The Chair of Optronics research activities focus on strategic and innovative technologies and components in optronics and laser technology.

With research priorities in the area of ​​specific laser sources for optronic systems and metrology, as well as the close networking of research activities with the Fraunhofer IOSB, we investigate and enable strategic and innovative technologies and components of optronics and laser technology.

Such laser sources and systems address a particularly broad spectrum of applications that will become increasingly important in the future, from telecommunications, medicine, biotechnology, environmental analysis and metrology to security.

A large part of the research takes place in intensive collaboration with the Fraunhofer Institute for Optronics, System Technologies and Image Exploitation (IOSB), whereby fundamental and application-oriented research is performed in an coherent research concept.

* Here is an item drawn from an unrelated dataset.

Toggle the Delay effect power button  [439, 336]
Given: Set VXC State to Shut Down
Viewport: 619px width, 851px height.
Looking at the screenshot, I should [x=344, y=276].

The research is accompanied by two lectures, which are specifically adapted to the necessary fundamentals and special knowledge of the research activities named above:

  • Laser Physics + exercises in the winter term in English (3 SWS
    • Basics of Laser physics
    • Mathematical description of lasers
    • Laser resonators: basics and specific geometries
    • Laser pulse generation and applications
    • Practical examples: HeNe, Nd3+, Tm3+, Ho3+, fiber laser, ...
    • Non-linear effects (Raman, Brillouin)
  • Laser Metrology in the summer term in English (2 SWS)
    • Beam propagation and beam shaping
    • Basics of laser diagnostics (coherence, mode structure, metrological Information)
    • Beam diagnostics, electro-optical sensors, limitation
    • Laser measurement methods (interferometry, distance, speed, gated viewing, LIDAR, material properties, ...)

Both lectures are structured in such a way that the entry can be chosen independently of one another. In addition, the lecture content and especially selected examples are always adapted to current research and problems from today's and future applications.